Risk-taking picked up in the past sessions, as global inflation concerns eased.
Will this be enough to spur a breakout for NZD/JPY?
Before moving on, ICYMI, today’s Asia-London session watchlist looked at a potential dip on ETH/USD. Be sure to check out if it’s still a valid play!
And now for the headlines that rocked the markets in the last trading sessions:
Fresh Market Headlines & Economic Data:
President Biden and Chinese President Xi to hold video call
Japanese leading indicators down from 104.1% to 101.8%
BOJ downgrades assessment of 5 out of 9 regions in Japan
Swiss jobless rate down from 2.9% to 2.8% as expected
SNB foreign currency reserves grew from 929B CHF to 940B CHF
Upcoming Potential Catalysts on the Economic Calendar:
U.S. Challenger job cuts at 11:30 am GMT
U.S. initial jobless claims at 12:30 pm GMT
Canadian Ivey PMI at 2:00 pm GMT
BOC Governor Macklem’s speech at 2:30 pm GMT
If you’re not familiar with the forex market’s main trading sessions, check out our Forex Market Hours tool.
What to Watch: NZD/JPY
Risk on, baby!
Higher-yielding currencies advanced earlier on, thanks to cooling inflation fears and positive geopolitical updates.For one, the U.S. Senate is reportedly moving close to a deal that prevents a government shutdown.
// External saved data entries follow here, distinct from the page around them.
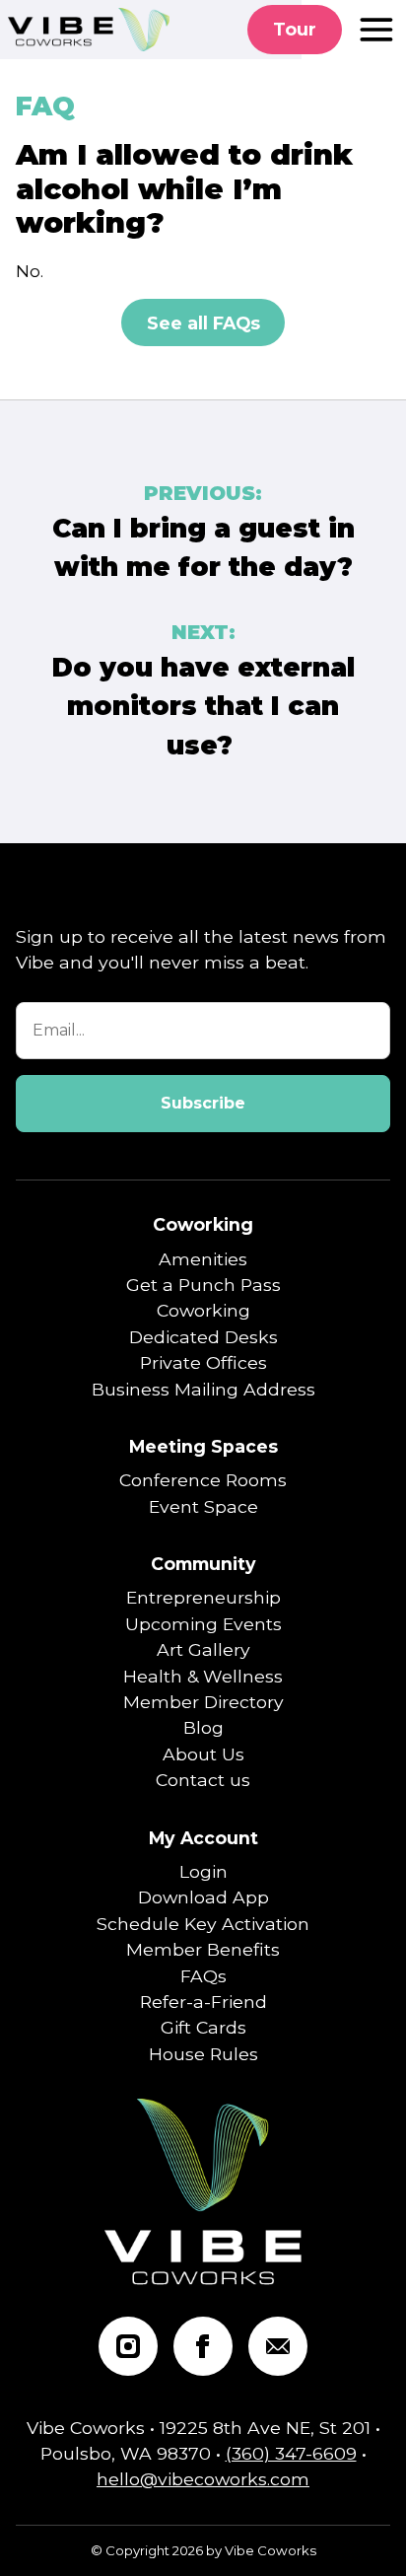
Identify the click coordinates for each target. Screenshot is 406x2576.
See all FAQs (203, 323)
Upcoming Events (203, 1623)
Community (203, 1563)
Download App (203, 1897)
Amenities (203, 1259)
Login (203, 1871)
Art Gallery (203, 1649)
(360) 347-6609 (291, 2453)
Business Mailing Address (203, 1389)
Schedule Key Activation (203, 1923)
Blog (203, 1727)
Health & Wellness (203, 1676)
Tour (294, 29)
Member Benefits (203, 1949)
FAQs (203, 1976)
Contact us (203, 1779)
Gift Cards (203, 2027)
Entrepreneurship (203, 1597)
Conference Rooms (203, 1479)
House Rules (203, 2053)
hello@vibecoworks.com (203, 2479)
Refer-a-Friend (203, 2001)
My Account (203, 1837)
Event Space (203, 1506)
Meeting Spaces (203, 1446)
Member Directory (203, 1701)
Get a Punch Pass (203, 1284)
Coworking (203, 1224)
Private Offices (203, 1362)
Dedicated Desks (203, 1336)
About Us (203, 1754)
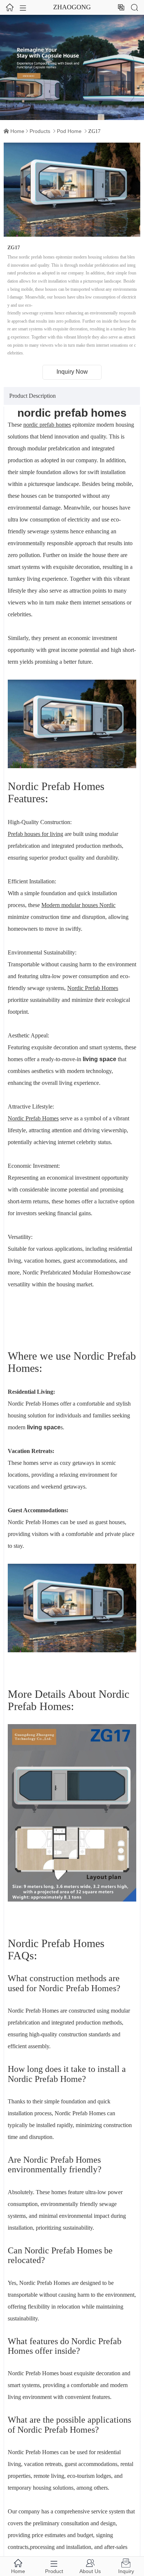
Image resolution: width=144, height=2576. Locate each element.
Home (17, 131)
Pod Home (69, 131)
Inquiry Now (72, 372)
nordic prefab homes (72, 413)
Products (40, 131)
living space (99, 1059)
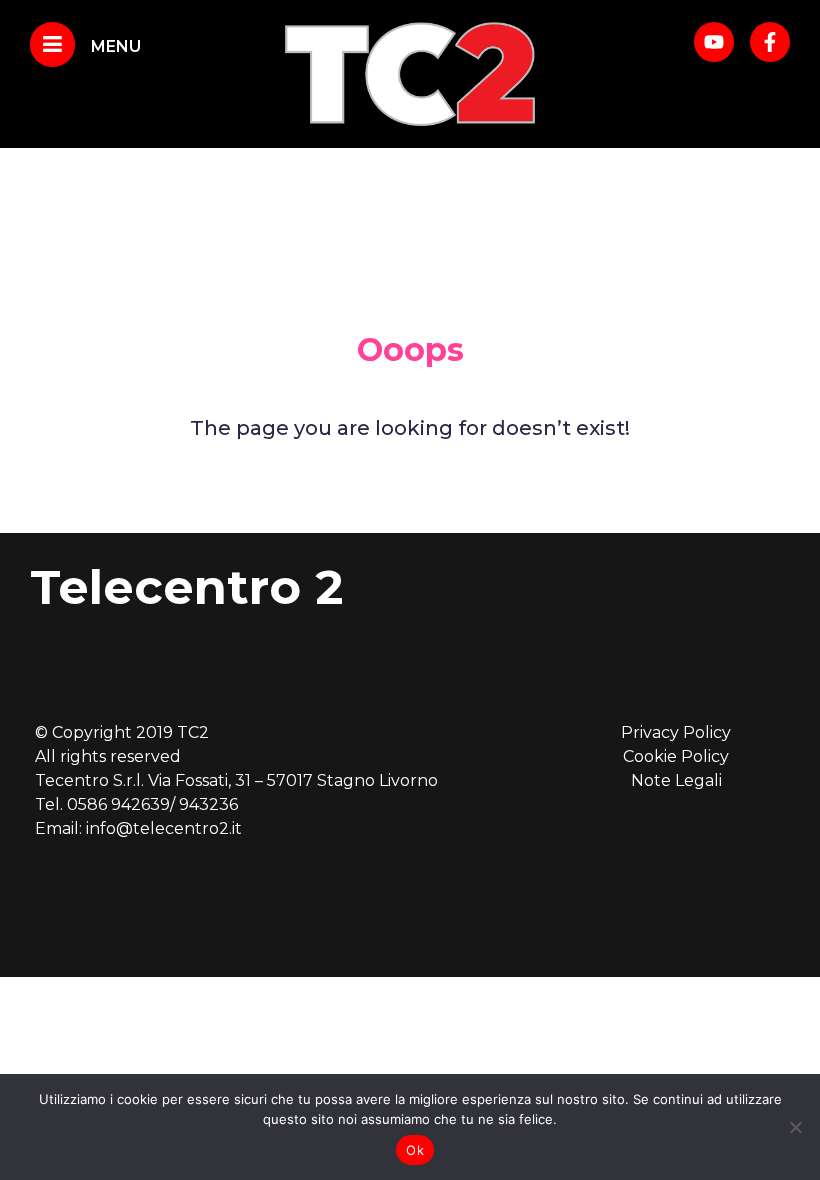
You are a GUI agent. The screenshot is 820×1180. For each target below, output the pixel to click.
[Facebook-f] (770, 42)
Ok (415, 1150)
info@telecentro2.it (164, 828)
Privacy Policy (676, 732)
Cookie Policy (676, 756)
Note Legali (676, 780)
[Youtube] (714, 42)
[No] (795, 1127)
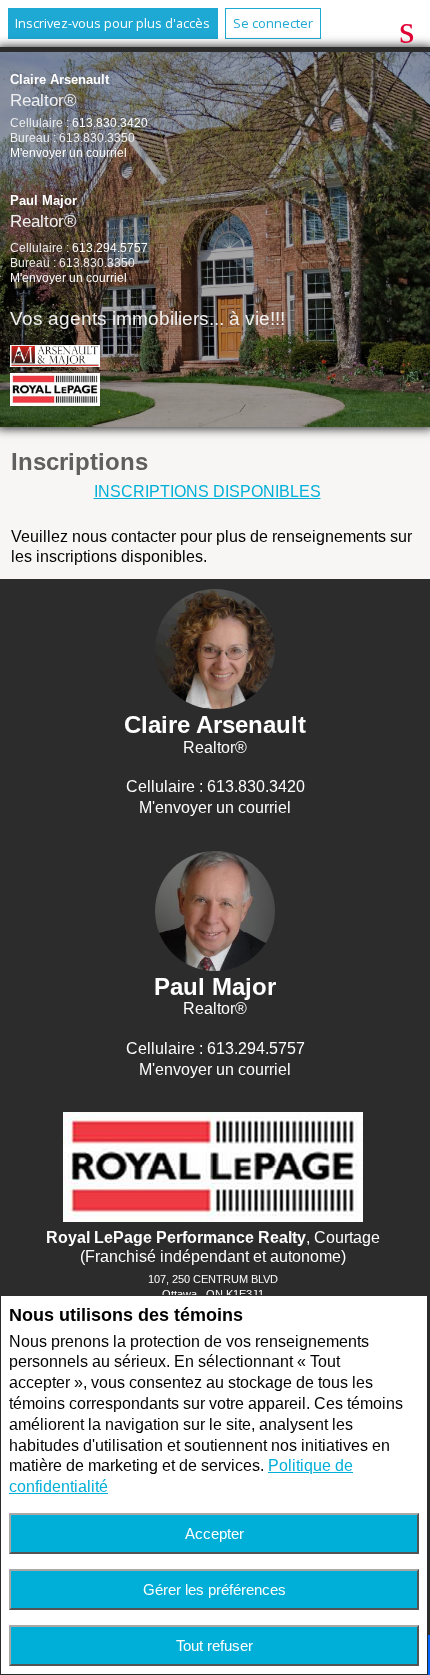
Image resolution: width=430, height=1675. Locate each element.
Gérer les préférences (214, 1589)
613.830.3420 (110, 123)
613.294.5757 (110, 248)
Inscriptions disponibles (207, 491)
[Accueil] (61, 392)
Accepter (214, 1533)
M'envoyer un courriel (68, 153)
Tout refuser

Also, open communication lines between U.S. President Biden and Chinese President Xi are keeping investors hopeful for a more agreeable trade deal.
In the absence of any other major catalysts in the upcoming U.S. session, these might be enough to keep traders in the mood for riskier currencies throughout the day.
NZD/JPY looks ready to test the resistance of its symmetrical triangle pretty soon, and another surge in risk-taking might be enough to spur a break higher.
However, technical indicators are pointing the other way, with the 100 SMA below the 200 SMA and Stochastic approaching overbought territory.
Better keep close tabs on any updates regarding the U.S. debt ceiling, as these would likely impact risk appetite in the next few hours.